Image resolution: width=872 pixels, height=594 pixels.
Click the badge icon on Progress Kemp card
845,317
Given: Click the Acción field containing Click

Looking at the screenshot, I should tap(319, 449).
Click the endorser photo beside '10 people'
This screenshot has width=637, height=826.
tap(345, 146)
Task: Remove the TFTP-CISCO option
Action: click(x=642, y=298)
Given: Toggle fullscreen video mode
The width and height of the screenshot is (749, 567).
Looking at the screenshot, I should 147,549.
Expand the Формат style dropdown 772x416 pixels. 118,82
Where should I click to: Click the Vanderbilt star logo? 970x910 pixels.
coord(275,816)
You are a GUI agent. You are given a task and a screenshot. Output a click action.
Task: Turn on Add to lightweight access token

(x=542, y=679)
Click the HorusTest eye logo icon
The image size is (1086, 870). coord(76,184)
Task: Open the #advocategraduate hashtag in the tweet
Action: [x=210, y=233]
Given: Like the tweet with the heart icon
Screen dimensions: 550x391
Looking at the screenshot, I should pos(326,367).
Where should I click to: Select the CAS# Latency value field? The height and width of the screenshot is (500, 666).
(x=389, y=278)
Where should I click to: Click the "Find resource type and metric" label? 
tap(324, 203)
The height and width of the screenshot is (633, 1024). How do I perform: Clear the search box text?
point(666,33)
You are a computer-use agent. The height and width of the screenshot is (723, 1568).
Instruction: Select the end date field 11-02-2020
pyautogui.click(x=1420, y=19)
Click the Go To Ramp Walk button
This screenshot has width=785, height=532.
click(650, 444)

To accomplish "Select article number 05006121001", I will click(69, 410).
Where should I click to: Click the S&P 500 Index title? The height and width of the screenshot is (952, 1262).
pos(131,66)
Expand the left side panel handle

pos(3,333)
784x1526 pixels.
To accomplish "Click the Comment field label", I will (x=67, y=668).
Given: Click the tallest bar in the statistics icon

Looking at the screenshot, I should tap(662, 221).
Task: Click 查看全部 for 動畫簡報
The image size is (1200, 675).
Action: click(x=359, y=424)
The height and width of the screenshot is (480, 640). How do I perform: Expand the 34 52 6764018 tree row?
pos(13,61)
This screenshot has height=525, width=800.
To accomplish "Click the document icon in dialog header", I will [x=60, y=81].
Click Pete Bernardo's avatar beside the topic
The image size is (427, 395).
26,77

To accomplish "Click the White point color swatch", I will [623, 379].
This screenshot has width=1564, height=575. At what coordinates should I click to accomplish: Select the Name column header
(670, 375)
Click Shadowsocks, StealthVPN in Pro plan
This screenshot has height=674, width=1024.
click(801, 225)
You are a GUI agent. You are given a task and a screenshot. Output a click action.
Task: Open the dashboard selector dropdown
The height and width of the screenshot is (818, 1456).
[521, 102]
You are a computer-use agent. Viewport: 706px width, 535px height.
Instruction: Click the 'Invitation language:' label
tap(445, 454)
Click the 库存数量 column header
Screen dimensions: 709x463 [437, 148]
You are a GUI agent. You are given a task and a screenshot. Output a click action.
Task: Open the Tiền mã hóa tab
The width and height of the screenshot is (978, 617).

-----

**ABOUT THIS TASK**
Search the listing for the string "computer". Copy each line where it is found.

**ANSWER BOX**
You are a computer-use agent. The height and width of the screenshot is (723, 1568).
You are a computer-use agent. Viewport: 706px width, 535px height.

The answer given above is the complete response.